Con tal pronóstico parecería que se trata de un libro obsesivo, reiterativo y posiblemente aburrido. El reto de contar la historia de un solo cuadro o, más bien, de una alegoría social desplegada en 36 metros cuadrados de pintura ha llevado a Lucero Enríquez a una pesquisa que se extiende en el plano de la larga duración: desde la devota cofradía de boticarios poblanos y el triunfo de la farmacéutica –y de la Ilustración como una mentalidad para enfrentar el futuro–, hasta la conciencia de emancipación y de enfado político con el Antiguo Régimen, y que nos avisa el escenario histórico. Aquí se leen, por primera vez, unos secretos bien resguardados que entonces eran declaraciones del poder asumido por sus ilustrados comitentes, tan estudiosos y críticos y, como suele suceder en la política académica hasta el presente, cuyas inquietudes también afectaban los intereses de los poderosos, los universitarios conservados en naftalina o encastillados en su torre de marfil.

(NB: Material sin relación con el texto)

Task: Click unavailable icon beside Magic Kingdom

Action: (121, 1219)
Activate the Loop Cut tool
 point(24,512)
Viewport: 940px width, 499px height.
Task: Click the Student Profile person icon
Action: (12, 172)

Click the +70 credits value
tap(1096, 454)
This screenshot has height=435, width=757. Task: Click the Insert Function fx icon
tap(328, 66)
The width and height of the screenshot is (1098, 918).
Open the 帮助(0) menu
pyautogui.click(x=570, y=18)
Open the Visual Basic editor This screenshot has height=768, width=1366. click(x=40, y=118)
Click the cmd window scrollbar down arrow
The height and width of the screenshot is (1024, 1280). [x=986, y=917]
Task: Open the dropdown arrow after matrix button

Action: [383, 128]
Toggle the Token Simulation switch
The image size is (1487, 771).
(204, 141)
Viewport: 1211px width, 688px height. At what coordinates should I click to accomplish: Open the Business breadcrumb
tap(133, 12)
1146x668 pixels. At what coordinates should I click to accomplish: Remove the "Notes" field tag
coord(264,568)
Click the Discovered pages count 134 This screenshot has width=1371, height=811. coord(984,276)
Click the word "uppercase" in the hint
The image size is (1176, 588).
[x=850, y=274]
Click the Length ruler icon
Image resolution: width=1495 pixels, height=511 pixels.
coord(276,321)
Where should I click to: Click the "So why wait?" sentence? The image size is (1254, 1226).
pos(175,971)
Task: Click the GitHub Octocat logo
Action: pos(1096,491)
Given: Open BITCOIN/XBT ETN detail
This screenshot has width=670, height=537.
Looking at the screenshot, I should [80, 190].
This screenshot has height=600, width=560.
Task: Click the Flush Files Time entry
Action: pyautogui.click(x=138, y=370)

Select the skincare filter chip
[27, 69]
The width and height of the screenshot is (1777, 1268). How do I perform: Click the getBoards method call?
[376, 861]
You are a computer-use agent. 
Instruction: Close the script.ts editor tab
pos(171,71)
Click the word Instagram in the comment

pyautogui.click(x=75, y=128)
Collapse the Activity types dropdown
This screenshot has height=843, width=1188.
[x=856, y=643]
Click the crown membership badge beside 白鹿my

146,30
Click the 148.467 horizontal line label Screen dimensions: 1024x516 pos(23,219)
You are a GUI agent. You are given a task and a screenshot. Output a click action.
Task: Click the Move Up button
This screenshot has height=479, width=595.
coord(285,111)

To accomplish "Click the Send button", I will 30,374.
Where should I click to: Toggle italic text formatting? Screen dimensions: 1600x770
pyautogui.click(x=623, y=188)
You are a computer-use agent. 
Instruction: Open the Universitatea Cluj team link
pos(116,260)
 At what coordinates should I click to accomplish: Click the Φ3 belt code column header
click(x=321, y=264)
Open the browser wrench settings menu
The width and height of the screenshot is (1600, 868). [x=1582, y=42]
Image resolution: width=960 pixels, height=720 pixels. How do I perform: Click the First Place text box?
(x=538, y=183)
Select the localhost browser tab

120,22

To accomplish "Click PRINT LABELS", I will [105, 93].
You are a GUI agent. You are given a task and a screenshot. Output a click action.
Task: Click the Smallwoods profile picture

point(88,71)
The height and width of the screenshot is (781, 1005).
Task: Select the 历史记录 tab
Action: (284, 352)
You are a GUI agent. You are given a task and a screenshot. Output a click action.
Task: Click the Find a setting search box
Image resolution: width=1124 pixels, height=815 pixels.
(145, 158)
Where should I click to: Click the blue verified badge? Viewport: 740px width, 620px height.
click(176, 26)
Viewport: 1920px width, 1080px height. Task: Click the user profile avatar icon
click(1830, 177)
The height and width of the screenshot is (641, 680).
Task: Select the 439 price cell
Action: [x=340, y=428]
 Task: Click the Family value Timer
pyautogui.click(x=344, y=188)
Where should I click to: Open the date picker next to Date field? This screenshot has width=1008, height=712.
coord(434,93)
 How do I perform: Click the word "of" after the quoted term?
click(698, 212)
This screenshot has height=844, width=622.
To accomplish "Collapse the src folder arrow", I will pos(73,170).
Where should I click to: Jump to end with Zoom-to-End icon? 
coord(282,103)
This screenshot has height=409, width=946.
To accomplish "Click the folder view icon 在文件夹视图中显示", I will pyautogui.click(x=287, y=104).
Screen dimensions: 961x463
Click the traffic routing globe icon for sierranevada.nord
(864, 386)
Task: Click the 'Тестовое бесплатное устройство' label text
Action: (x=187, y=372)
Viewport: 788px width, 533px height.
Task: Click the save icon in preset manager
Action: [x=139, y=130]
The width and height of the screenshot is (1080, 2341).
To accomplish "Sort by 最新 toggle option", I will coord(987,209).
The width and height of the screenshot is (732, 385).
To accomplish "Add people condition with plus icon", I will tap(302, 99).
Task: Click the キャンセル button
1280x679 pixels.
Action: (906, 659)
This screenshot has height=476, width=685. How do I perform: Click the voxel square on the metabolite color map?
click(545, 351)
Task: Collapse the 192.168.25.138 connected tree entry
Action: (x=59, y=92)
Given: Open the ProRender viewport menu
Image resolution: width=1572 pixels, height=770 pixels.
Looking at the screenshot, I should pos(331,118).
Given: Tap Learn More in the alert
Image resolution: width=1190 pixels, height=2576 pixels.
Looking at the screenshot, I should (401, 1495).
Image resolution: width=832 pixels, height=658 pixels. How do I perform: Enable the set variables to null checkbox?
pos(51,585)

Por eso mismo, para contestar al conformismo en la investigación, bien convino a la autora asumir un método indiciario y casi, casi, de espionaje archivístico y vivisección forense. Hay que notar en principio la portada que escogió: un esqueleto, con guadaña en mano, examinado al papel por un parnaso de musas inquisitivas (una escena algo más amable que la descarnada Lección de anatomía de Rembrandt). Incluso, para normar su insaciable curiosidad, la autora tuvo que recurrir a una pesquisa inferencial, de aliento baxandalliano, a partir del clásico libro al que los historiadores del arte acudimos cuando nos faltan pruebas para afirmar y acusar: Modelos de intención de Michael Baxandall. Pero no sólo de este autor se sirvió la doctora Enríquez para probar la intencionalidad de los comitentes, y el subgénero pictórico utilizado, venido del studiolo renacentista (conforme al sentido del decorum), sino que fue más allá vislumbrando los pliegues de la discursividad ilustrada y el papel de agencia que la pintura desata o concita entre sus creadores, promotores y público.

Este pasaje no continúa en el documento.